:: Aim of the exercise ::
The lines below, from the one holding "Instruction: Set Organization" through the final line, are to be copied exactly, with no other lines and no pictures.

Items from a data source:
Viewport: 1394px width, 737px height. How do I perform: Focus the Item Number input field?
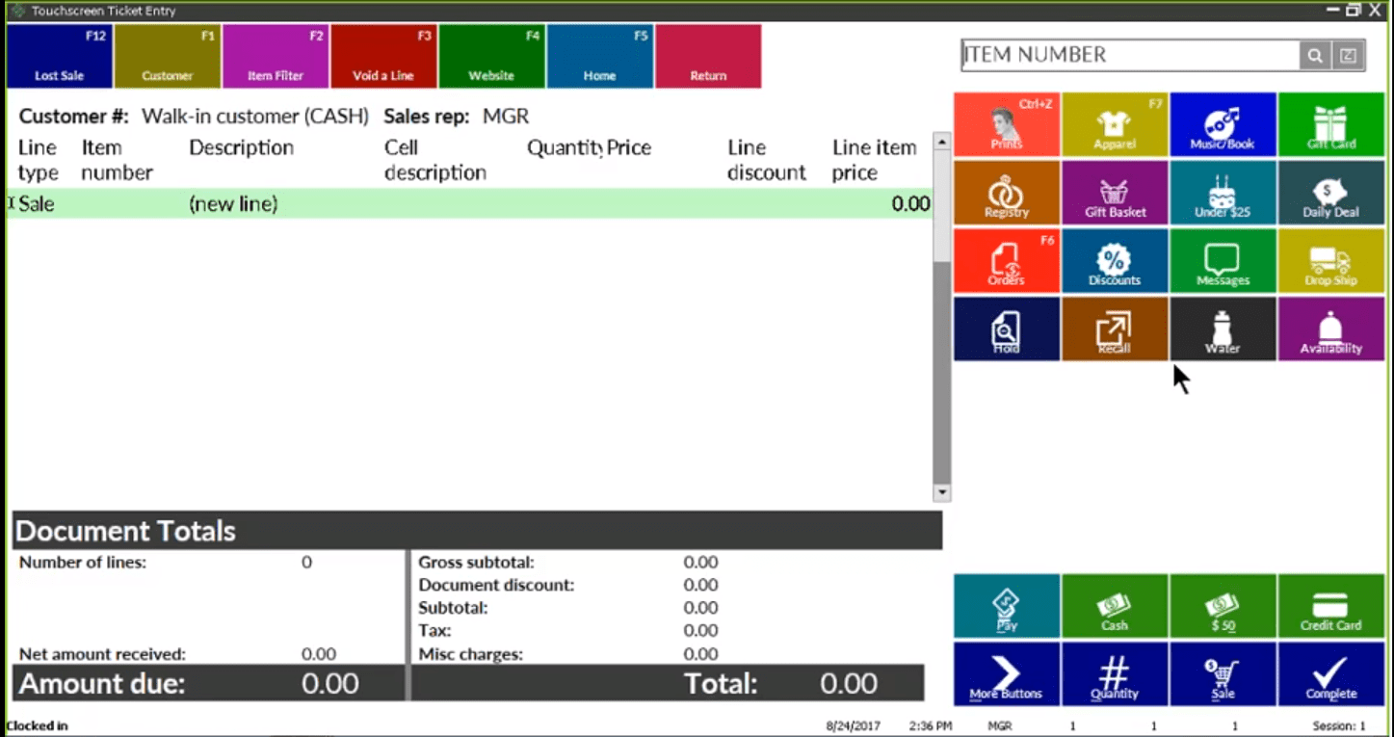pyautogui.click(x=1129, y=56)
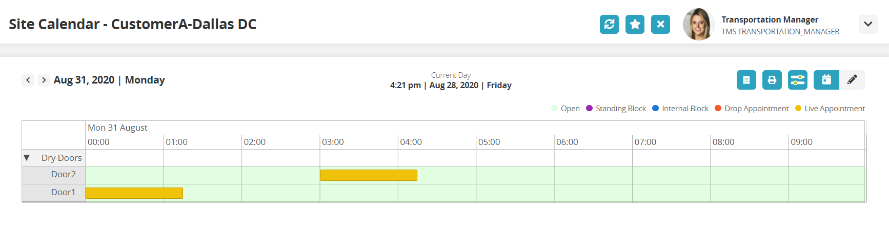Print the site calendar
889x229 pixels.
(772, 80)
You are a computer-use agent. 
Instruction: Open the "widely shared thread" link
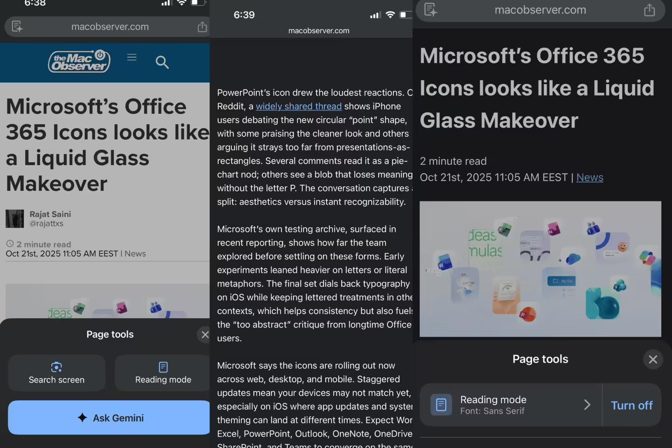pos(299,106)
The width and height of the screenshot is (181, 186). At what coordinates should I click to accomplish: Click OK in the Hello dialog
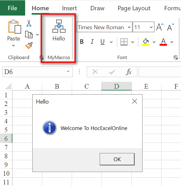click(x=117, y=159)
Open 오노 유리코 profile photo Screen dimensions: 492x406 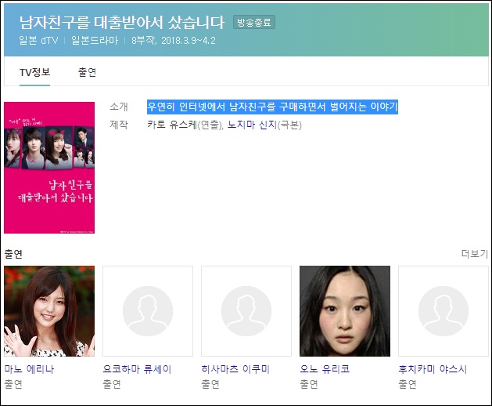click(x=345, y=311)
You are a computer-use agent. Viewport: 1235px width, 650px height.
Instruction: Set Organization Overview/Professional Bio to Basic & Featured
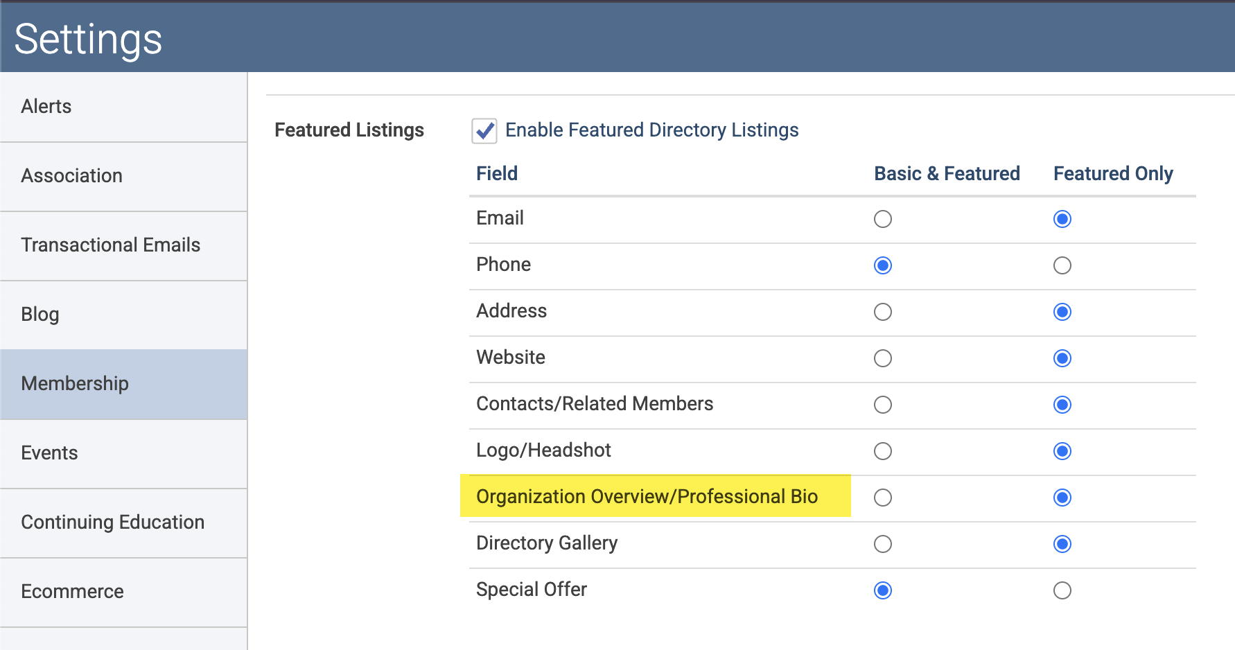pyautogui.click(x=882, y=498)
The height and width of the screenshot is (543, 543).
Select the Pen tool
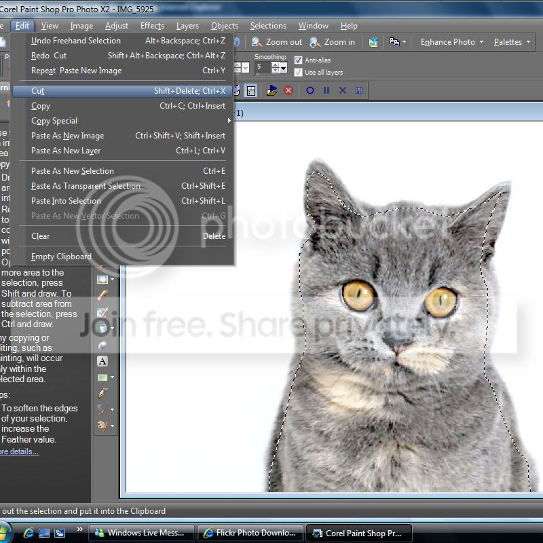103,393
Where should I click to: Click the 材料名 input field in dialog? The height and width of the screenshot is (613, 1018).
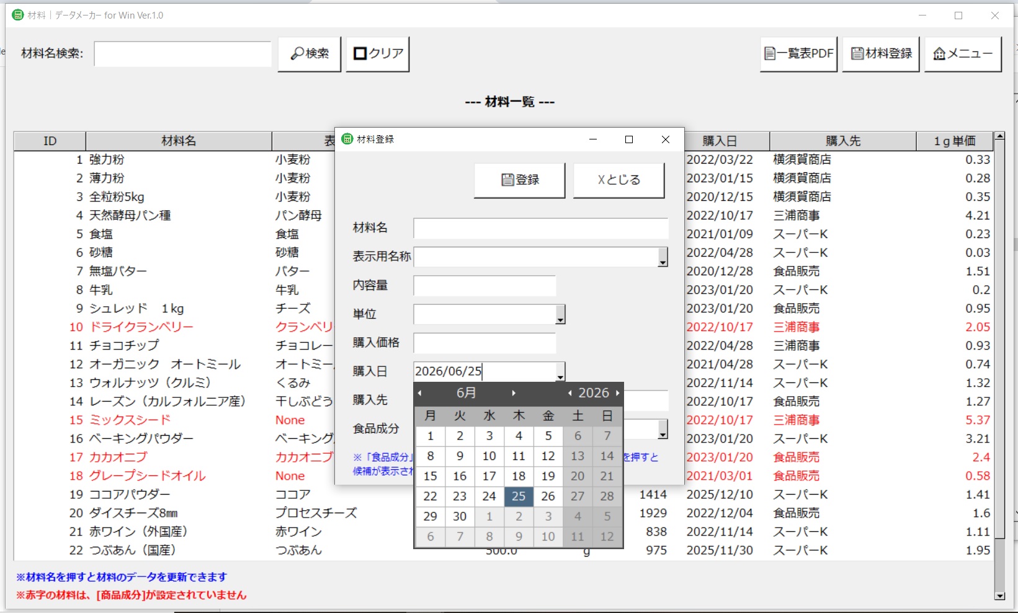541,228
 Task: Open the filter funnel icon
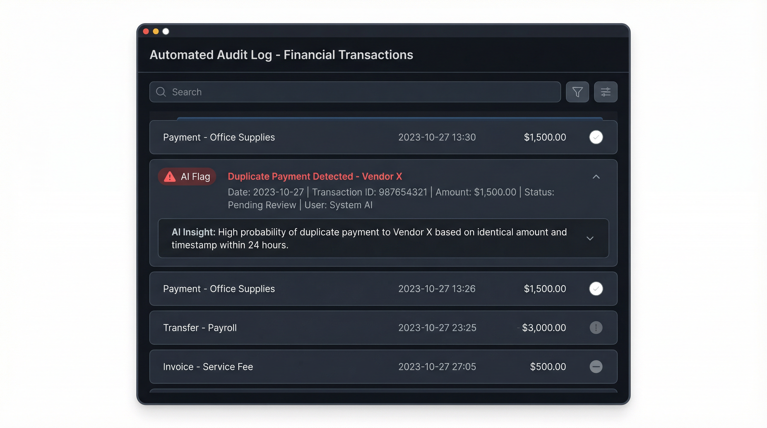click(x=577, y=92)
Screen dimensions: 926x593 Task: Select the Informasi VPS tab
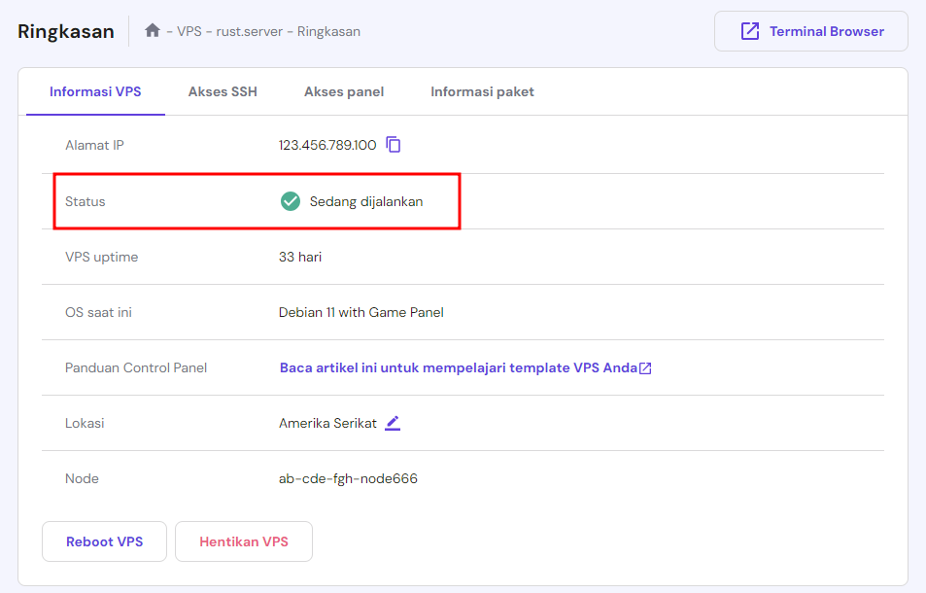(x=94, y=90)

:: Problem solution ::
Instruction: Set Organization Overview/Professional Bio to Basic & Featured
pyautogui.click(x=882, y=498)
The height and width of the screenshot is (543, 543).
Select the Pen tool
103,393
Where should I click to: Click the 材料名 input field in dialog? The height and width of the screenshot is (613, 1018).
541,228
 Task: Open the filter funnel icon
click(x=577, y=92)
Screen dimensions: 926x593 Task: Select the Informasi VPS tab
(x=94, y=90)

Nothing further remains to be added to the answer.